Run a short Bash with an until-loop polling the background bash's output file for both the Portless URL line (the https://…localhost:<port> line Portless prints on startup) and Vite's Local: line (fallback bound ~10–15s, since Vite is fast). Once both URLs are known, present them like this — exactly two lines, no preamble:
Portless: https://fr-2701.localhost:1356
React: http://127.0.0.1:4627/
The Portless port shown above is just an example — use whatever Portless actually printed.
If after ~15s the React URL still hasn't appeared (very rare with Vite), announce just the Portless URL and tell the user the React port hasn't been printed yet — don't block indefinitely.
For other projects
Many projects don't use Portless. Read the dev server's stdout for whatever URL(s) it prints (Vite typically prints Local: and Network:; Next.js prints started server on http://localhost:3000; etc.) and forward all of them to the user verbatim. If the project does use Portless, follow the webui rules above.
6. Edge cases
- User overrides via env (webui): Vite's
loadEnv() reads VITE_THEME_HEADER_COLOR, VITE_DEFAULT_API_ENDPOINT from .env.development.local and from the shell automatically. If the user already has any of them set, do not override — the user-set value wins. For PORTLESS_APP_NAME, the same rule applies: if it's already exported in the inherited env, treat the user-set value as authoritative.
- User overrides via prompt: if the user says "use a green header" or "no color this time" or "name the dev URL " or "ignore the PR's IP, use 10.0.0.7 instead", honor their words over the conversation-history and PR-description values.
- Multiple Claude windows / worktrees: each Claude Code session has its own conversation, so both color and app name are naturally session-scoped. Don't try to read either from disk — there's no shared state (built-in
/color and /rename are in-memory only). For VITE_DEFAULT_API_ENDPOINT, the PR is the shared source of truth; reading it via gh pr view works the same from any worktree on that branch.
- No
/color in history but user mentioned a color: treat the user's mention as the source of truth. If they said "use orange", map orange → #EA580C and prefix accordingly.

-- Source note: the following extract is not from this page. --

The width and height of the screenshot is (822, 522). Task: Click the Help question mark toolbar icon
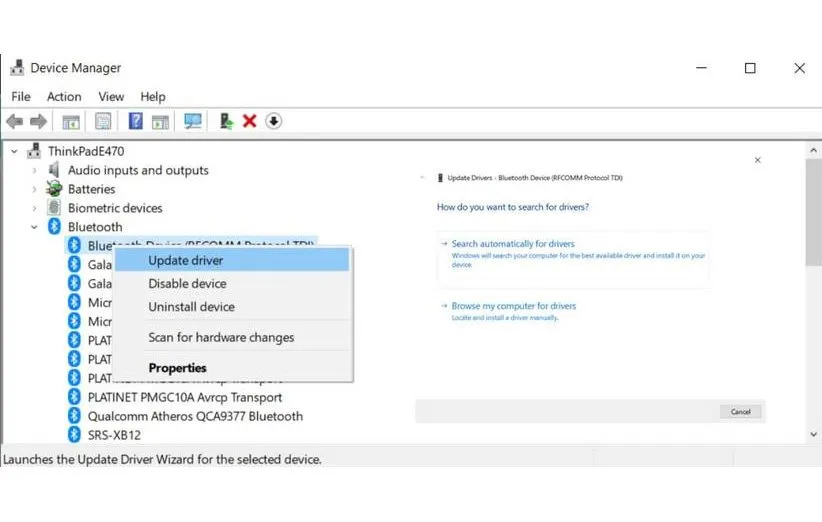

- PR description mentions multiple addresses or none: take the first match for the multi-match case; for the no-match case, omit
VITE_DEFAULT_API_ENDPOINT rather than guessing. The login form will fall back to localStorage / config.toml like before.
7. Out of scope
- Don't write any color file (
.claude/.fw-color, .env.development.local, etc.). The env var prefix is the only side effect on env.
- Don't install deps, run lint, or do any other "while we're here" steps. Just start the server.